Tax increases and spending cuts could raise up to £30 billion by adding 5 pence on the pound to the basic rate of income tax, freezing pay in the public sector for two years or ending mandatory above-inflation pay increases for the state pension, according to the document.
An HM Treasury spokesperson, who wished to remain anonymous, confirmed the existence of the document and pointed to comments from Rishi Sunak, chancellor of the Exchequer, sent to reporters Wednesday.
"It's too early to speculate on these things … but what we do know is that we're facing a time of unprecedented economic uncertainty," Sunak said, citing statements from the Office of Budget Responsibility and the Bank of England, adding that the U.K. will face a significant increase in the deficit this year.
"What's clear is that if we had not acted in the way that we did at the scale and speed that we did, the situation would be far worse," Sunak said, defending the relief measures the country has put in place. "That's something that the OBR and the Bank of England have both confirmed."

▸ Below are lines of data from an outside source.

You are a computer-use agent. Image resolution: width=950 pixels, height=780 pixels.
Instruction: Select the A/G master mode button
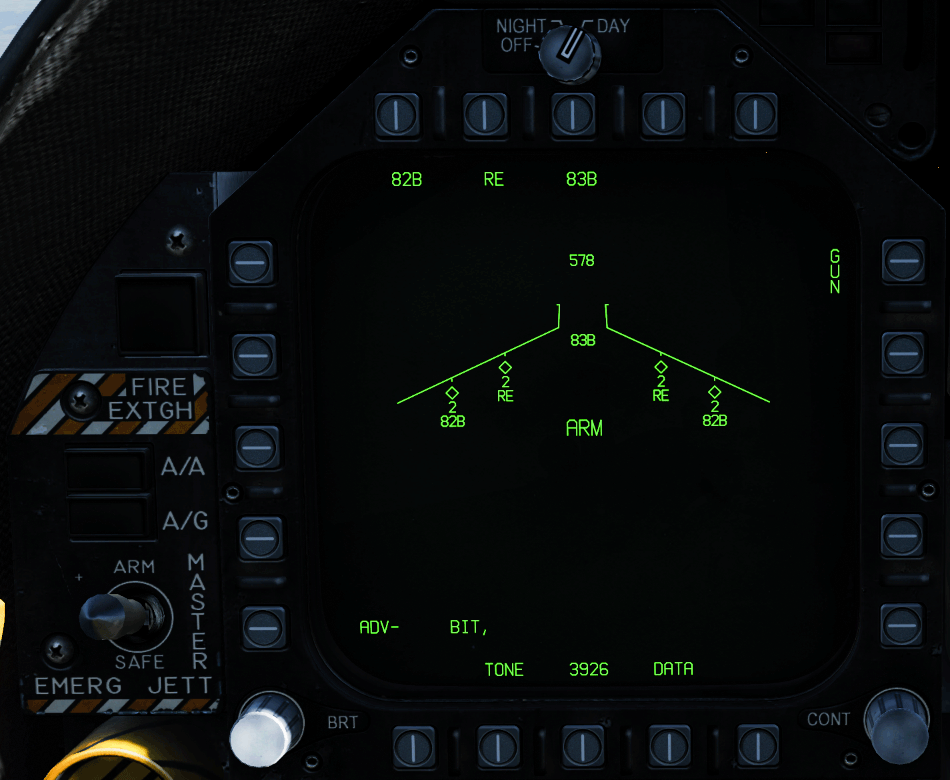(107, 517)
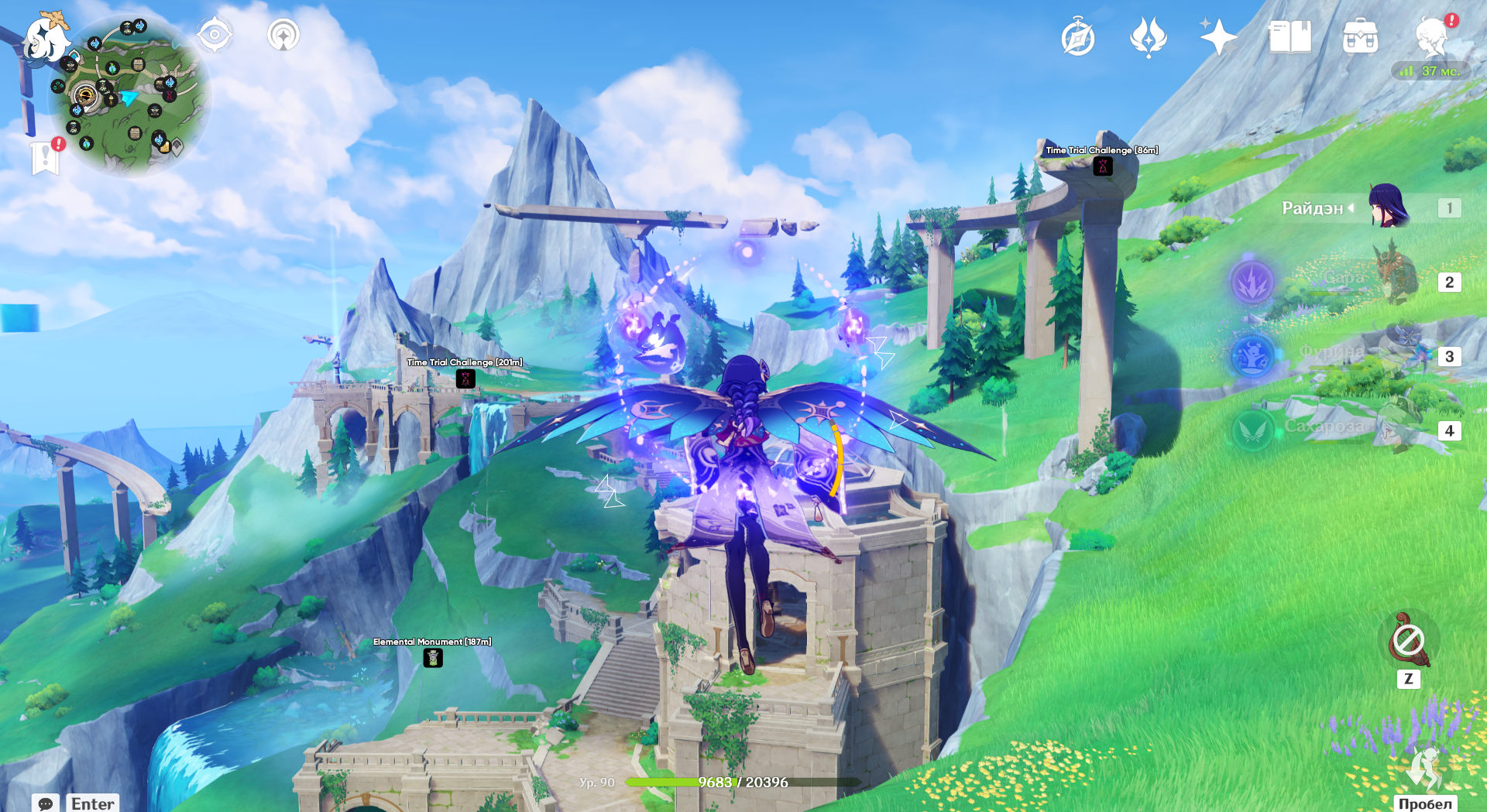
Task: Open the winged flame icon menu
Action: click(x=1148, y=37)
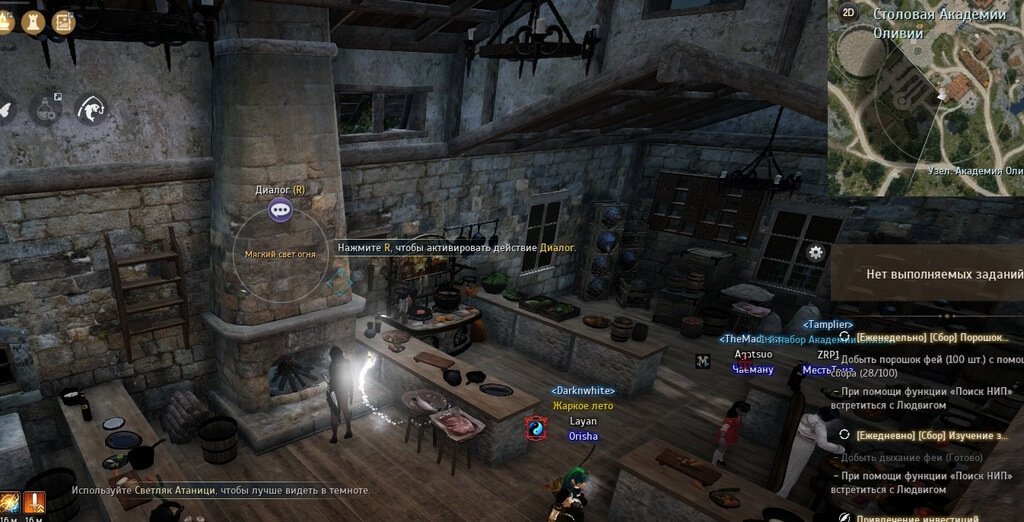Select the daily Изучение quest title
1024x522 pixels.
[930, 436]
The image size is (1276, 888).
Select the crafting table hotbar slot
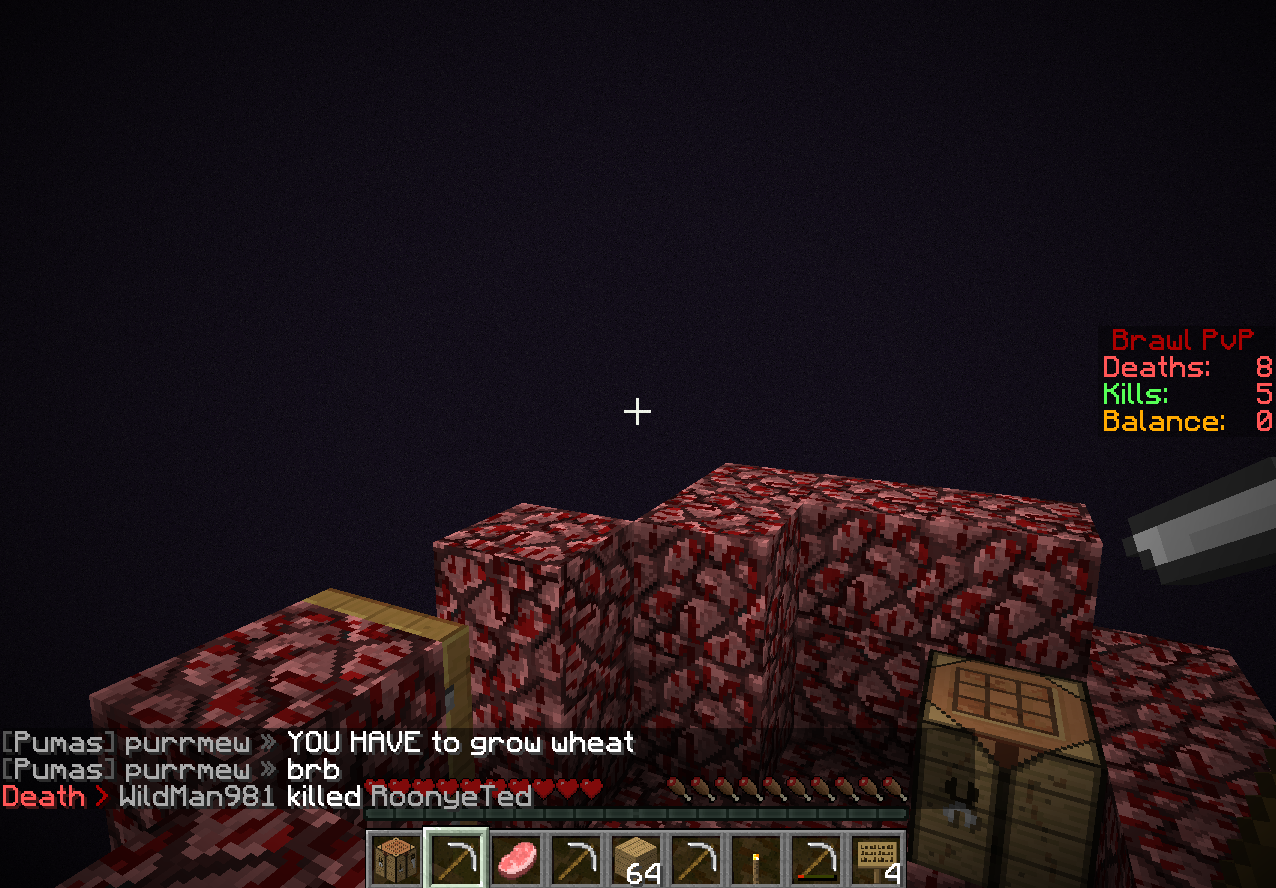click(x=394, y=860)
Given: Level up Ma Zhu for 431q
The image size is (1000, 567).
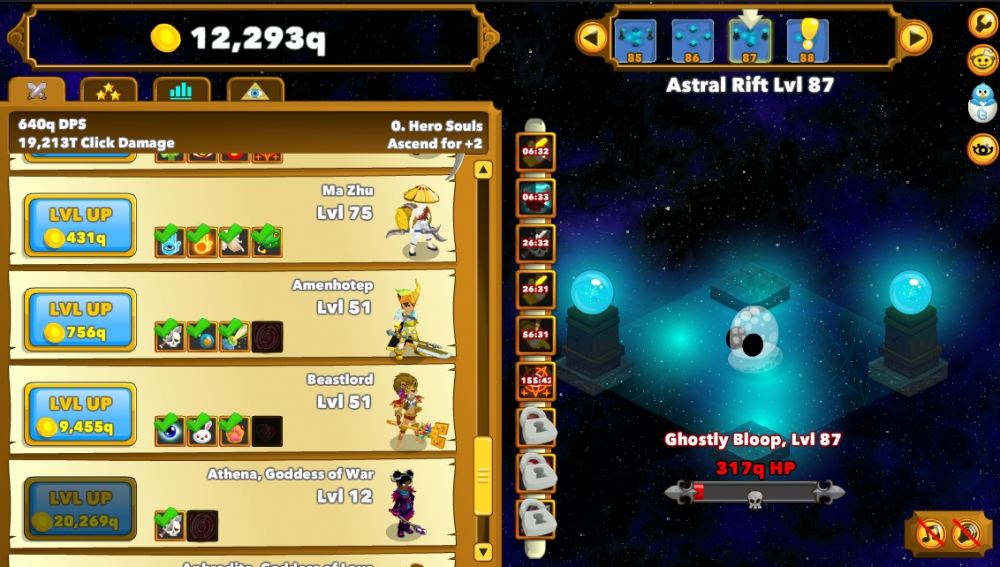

On Tuesday, Sunak announced that a furlough plan to cover 80% of wages for those unable to work because of the virus would be extended until October, but that employers would need to begin picking up more of the bill by the end of July. The program is estimated to cost £100 billion, with almost 10 million workers now either paid by the government-funded initiative or by social security benefits.
According to the HM Treasury document, in the worst case, the U.K. would experience an "L-shaped economic decline," in which the deficit increases to £516 billion in the current fiscal year and rises to £1.19 trillion over five years.
In the best case, the British economy would experience a sharp fall in output followed by an equally fast recovery, and the budget deficit would still rise to £209 billion this year, the document said. Tax increases or spending cuts of £30 billion would be necessary even under the better scenario, the document said.
The document may signal that the U.K. government plans to embark on a course of austerity and tax increases, something critics said could aggravate an already bad situation.
"The risk is that governments will prioritize political communication over tax efficiency," said Gianmarco Monsellato, Deloitte EU tax policy leader, during a virtual conference Wednesday. "They will push new taxes which are not efficient ... rather than going for neutral tax systems that are much more sustainable for the economy."
The New Economics Foundation, a center-left-leaning research group, also warned against raising taxes during the crisis, saying the economy needs money available for people to spend. Austerity measures that were imposed in the last decade shouldn't be repeated, the foundation said.
"Whatever government chooses, further austerity cannot be on the cards," the group said. "The huge and costly mistakes from the last decade must not be repeated."